Most people are used to passports with dark red, navy blue or dark green covers, emblazoned with gilt crests or other ornaments.
They are valuable official evidence of our rights as national citizens.
For many years, Norwegian passports were dark red.
Then our most important document changed colour to a brighter, almost pinkish, red. And if you flick through its pages, you will see stylized depictions of landscapes from northern to southern Norway.
The Norwegian design agency Neue Design Studio worked on developing the new passport for over six years in collaboration with the National Criminal Investigation Service – or KRIPOS – and the National Police Directorate.

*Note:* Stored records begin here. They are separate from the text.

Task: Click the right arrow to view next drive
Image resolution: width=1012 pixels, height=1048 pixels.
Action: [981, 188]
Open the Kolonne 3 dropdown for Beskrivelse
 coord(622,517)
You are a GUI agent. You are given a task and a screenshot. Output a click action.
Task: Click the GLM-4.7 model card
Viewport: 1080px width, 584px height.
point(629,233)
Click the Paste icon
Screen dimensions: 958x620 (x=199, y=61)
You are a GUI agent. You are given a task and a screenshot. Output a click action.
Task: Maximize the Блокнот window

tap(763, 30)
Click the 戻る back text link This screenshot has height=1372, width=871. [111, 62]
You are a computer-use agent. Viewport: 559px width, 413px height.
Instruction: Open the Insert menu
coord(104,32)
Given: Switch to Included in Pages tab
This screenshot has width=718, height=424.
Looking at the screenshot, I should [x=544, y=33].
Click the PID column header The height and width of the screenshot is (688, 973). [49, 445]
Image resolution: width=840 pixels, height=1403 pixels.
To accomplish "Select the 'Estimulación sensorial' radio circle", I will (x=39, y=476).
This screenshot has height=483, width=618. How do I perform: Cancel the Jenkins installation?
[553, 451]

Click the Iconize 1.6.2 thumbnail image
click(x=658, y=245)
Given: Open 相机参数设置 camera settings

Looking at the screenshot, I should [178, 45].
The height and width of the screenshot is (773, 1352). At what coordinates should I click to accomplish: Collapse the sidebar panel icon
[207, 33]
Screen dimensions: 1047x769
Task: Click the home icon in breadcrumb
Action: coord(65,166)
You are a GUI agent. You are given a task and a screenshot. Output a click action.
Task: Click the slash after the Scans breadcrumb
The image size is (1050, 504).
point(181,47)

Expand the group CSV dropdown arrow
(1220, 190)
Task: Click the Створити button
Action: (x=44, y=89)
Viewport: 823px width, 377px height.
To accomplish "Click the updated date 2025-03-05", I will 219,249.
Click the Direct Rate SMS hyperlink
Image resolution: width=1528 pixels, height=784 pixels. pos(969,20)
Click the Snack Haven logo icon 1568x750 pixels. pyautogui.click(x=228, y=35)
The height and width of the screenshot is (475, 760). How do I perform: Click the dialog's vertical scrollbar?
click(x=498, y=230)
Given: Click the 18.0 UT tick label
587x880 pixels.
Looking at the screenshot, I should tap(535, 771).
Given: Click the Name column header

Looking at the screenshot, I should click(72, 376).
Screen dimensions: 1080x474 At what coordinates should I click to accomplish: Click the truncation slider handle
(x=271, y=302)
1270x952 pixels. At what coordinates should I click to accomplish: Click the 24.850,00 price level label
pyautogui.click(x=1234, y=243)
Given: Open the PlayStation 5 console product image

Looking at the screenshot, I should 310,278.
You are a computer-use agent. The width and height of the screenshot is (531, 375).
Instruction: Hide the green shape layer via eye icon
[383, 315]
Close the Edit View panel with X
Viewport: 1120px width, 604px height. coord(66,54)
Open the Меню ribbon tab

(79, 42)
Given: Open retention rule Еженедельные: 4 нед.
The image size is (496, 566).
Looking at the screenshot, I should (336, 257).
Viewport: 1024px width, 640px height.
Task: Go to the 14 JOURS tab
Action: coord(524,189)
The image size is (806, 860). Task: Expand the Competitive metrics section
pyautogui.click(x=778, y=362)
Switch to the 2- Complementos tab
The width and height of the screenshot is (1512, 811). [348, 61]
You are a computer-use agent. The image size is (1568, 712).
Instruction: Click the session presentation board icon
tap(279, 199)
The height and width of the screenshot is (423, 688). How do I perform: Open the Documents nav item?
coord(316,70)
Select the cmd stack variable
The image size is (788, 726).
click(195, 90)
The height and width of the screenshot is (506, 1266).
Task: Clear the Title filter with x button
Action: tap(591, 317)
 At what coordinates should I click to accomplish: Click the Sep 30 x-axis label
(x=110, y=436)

Benjamin Stenmarck, a designer and illustrator at Neue Design, explains:
When you open the first page of your passport, you see the North Cape. It was quite an interesting piece of research to see how the mountains gradually become more rounded. First more jagged and then more rounded, and when you get down to the south, the landscape around Lindesnes looks quite gentle by comparison. These designs have become two security elements that KRIPOS have enjoyed developing.
But what defines a Norwegian citizen? How does one design a document as official in nature as a passport, so that it feels inclusive for such a diverse population, from the north to the south of the country?
We have tried to be as respectful as possible. The passport should encompass everyone. From old to young, for old and new Norwegian citizens, he and she and they. All genders. Seen from this perspective, having the Norwegian landscape as a backdrop perhaps signals more tranquility: mountain ranges, plains, hills, lakes, shorelines, forests and fields.